BrainQ aims to develop a cure in the stroke and spinal cord injury space
The Silicon Review
01 March, 2018

BrainQ, the Israel-based neurotech startup, is aiming to take on brain-computer interface companies like Kernel and Neuralink. While Elon Musk’s Neuralink plans to plant computer chips in the human brain, Bryan Johnson’s startup, Kernel, is focused on developing technologies to understand and treat neurological diseases in new and exciting ways. Unlike them, BrainQ plans to use a non-surgically embedded EEG machine instead to gather data and improve outcomes for stroke and spinal cord patients.

This area is bringing up a tough challenge for BrainQ. EEG machines have been present since a while and are not new in the spinal cord injury space. Moreover, a Missouri-based company called NeuroLutions is already working on a similar EEG technology to improve and restore function to paralytics. Based on the same idea, NeuroPace focuses on seizures rather than stroke and spinal cord injuries.

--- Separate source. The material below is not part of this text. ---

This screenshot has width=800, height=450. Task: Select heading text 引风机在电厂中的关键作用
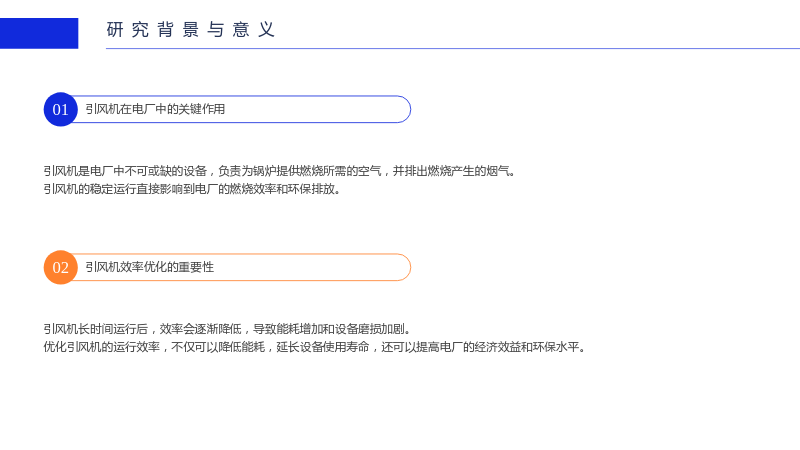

BrainQ said that it needs to get through clinical human trials and gain Food and Drug Administration approval to sell its services in the U.S. So it will take a few years to become fully operational. It is conducting two human clinical trials for stroke patients in Israel and hopes to be available in the U.S. market by 2020. The company also aims to get into the research of Alzheimer’s and children’s syndromes. BrainQ has raised about $3.5 million from various Israeli investors and presented its clinical findings to the World Congress of Neuro Rehabilitation.